* START EXCERPTED DATA *
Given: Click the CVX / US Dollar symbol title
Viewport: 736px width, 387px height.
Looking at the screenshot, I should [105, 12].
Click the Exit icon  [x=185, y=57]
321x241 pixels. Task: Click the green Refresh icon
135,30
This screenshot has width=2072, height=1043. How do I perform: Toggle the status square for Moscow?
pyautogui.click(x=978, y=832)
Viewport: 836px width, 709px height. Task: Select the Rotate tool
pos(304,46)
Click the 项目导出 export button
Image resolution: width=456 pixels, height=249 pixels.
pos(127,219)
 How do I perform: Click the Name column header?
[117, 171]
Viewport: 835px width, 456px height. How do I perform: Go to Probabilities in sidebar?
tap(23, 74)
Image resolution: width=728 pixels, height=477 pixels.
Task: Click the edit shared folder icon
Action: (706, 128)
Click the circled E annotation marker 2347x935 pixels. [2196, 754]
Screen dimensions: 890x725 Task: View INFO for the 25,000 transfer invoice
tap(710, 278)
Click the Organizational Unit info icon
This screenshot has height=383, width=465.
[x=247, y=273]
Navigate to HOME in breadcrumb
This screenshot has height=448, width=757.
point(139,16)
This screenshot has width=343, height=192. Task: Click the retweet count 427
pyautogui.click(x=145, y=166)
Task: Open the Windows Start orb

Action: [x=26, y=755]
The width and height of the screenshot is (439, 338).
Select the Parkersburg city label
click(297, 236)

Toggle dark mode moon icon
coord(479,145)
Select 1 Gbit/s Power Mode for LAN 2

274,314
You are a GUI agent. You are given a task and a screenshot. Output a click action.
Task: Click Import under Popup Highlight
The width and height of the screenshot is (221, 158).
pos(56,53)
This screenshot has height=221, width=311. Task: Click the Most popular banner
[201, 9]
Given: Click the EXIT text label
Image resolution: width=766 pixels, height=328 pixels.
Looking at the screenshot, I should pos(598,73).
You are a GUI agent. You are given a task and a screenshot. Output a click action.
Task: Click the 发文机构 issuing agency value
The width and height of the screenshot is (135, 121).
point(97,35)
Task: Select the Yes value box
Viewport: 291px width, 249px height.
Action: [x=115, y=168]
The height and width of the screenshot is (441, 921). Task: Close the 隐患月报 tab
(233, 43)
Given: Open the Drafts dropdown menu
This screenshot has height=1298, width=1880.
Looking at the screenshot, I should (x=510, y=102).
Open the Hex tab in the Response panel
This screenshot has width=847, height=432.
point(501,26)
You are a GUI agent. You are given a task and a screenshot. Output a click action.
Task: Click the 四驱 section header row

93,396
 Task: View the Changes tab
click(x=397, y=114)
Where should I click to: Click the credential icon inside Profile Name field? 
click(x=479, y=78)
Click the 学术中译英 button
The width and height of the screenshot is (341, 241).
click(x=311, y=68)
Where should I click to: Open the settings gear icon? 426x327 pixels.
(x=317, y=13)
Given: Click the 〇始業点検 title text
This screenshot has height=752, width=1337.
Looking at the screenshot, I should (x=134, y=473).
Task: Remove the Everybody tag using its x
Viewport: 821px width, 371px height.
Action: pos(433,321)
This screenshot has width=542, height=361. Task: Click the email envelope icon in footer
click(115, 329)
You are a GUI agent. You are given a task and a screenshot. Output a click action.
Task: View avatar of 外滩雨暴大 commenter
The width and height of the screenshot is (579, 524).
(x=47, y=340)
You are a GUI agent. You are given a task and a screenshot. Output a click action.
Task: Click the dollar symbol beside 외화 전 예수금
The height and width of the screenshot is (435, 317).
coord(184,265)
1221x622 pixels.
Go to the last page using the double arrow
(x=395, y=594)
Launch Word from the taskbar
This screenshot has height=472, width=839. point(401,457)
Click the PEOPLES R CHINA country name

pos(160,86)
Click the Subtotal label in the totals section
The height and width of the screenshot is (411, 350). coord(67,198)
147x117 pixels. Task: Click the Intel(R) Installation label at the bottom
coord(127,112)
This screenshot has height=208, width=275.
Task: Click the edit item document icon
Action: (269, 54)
* END EXCERPTED DATA *
**DESCRIPTION OF THE TASK**
Please write out the lines above again, substituting "Display" for every "Viewport" and changing nothing else.

**THE COMPLETED TASK**
Given: Click the CVX / US Dollar symbol title
Display: 736px width, 387px height.
Looking at the screenshot, I should [105, 12].
Click the Exit icon  [x=185, y=57]
321x241 pixels. Task: Click the green Refresh icon
135,30
This screenshot has width=2072, height=1043. How do I perform: Toggle the status square for Moscow?
pyautogui.click(x=978, y=832)
Display: 836px width, 709px height. Task: Select the Rotate tool
pos(304,46)
Click the 项目导出 export button
Image resolution: width=456 pixels, height=249 pixels.
pos(127,219)
 How do I perform: Click the Name column header?
[117, 171]
Display: 835px width, 456px height. How do I perform: Go to Probabilities in sidebar?
tap(23, 74)
Image resolution: width=728 pixels, height=477 pixels.
Task: Click the edit shared folder icon
Action: (706, 128)
Click the circled E annotation marker 2347x935 pixels. [2196, 754]
Screen dimensions: 890x725 Task: View INFO for the 25,000 transfer invoice
tap(710, 278)
Click the Organizational Unit info icon
This screenshot has height=383, width=465.
[x=247, y=273]
Navigate to HOME in breadcrumb
This screenshot has height=448, width=757.
point(139,16)
This screenshot has width=343, height=192. Task: Click the retweet count 427
pyautogui.click(x=145, y=166)
Task: Open the Windows Start orb

Action: [x=26, y=755]
The width and height of the screenshot is (439, 338).
Select the Parkersburg city label
click(297, 236)

Toggle dark mode moon icon
coord(479,145)
Select 1 Gbit/s Power Mode for LAN 2

274,314
You are a GUI agent. You are given a task and a screenshot. Output a click action.
Task: Click Import under Popup Highlight
The width and height of the screenshot is (221, 158).
pos(56,53)
This screenshot has height=221, width=311. Task: Click the Most popular banner
[201, 9]
Given: Click the EXIT text label
Image resolution: width=766 pixels, height=328 pixels.
Looking at the screenshot, I should pos(598,73).
You are a GUI agent. You are given a task and a screenshot. Output a click action.
Task: Click the 发文机构 issuing agency value
The width and height of the screenshot is (135, 121).
point(97,35)
Task: Select the Yes value box
Display: 291px width, 249px height.
Action: [x=115, y=168]
The height and width of the screenshot is (441, 921). Task: Close the 隐患月报 tab
(233, 43)
Given: Open the Drafts dropdown menu
This screenshot has height=1298, width=1880.
Looking at the screenshot, I should (x=510, y=102).
Open the Hex tab in the Response panel
This screenshot has width=847, height=432.
point(501,26)
You are a GUI agent. You are given a task and a screenshot. Output a click action.
Task: Click the 四驱 section header row

93,396
 Task: View the Changes tab
click(x=397, y=114)
Where should I click to: Click the credential icon inside Profile Name field? 
click(x=479, y=78)
Click the 学术中译英 button
The width and height of the screenshot is (341, 241).
click(x=311, y=68)
Where should I click to: Open the settings gear icon? 426x327 pixels.
(x=317, y=13)
Given: Click the 〇始業点検 title text
This screenshot has height=752, width=1337.
Looking at the screenshot, I should (x=134, y=473).
Task: Remove the Everybody tag using its x
Display: 821px width, 371px height.
Action: pos(433,321)
This screenshot has width=542, height=361. Task: Click the email envelope icon in footer
click(115, 329)
You are a GUI agent. You are given a task and a screenshot. Output a click action.
Task: View avatar of 外滩雨暴大 commenter
The width and height of the screenshot is (579, 524).
(x=47, y=340)
You are a GUI agent. You are given a task and a screenshot. Output a click action.
Task: Click the dollar symbol beside 외화 전 예수금
The height and width of the screenshot is (435, 317).
coord(184,265)
1221x622 pixels.
Go to the last page using the double arrow
(x=395, y=594)
Launch Word from the taskbar
This screenshot has height=472, width=839. point(401,457)
Click the PEOPLES R CHINA country name

pos(160,86)
Click the Subtotal label in the totals section
The height and width of the screenshot is (411, 350). coord(67,198)
147x117 pixels. Task: Click the Intel(R) Installation label at the bottom
coord(127,112)
This screenshot has height=208, width=275.
Task: Click the edit item document icon
Action: (269, 54)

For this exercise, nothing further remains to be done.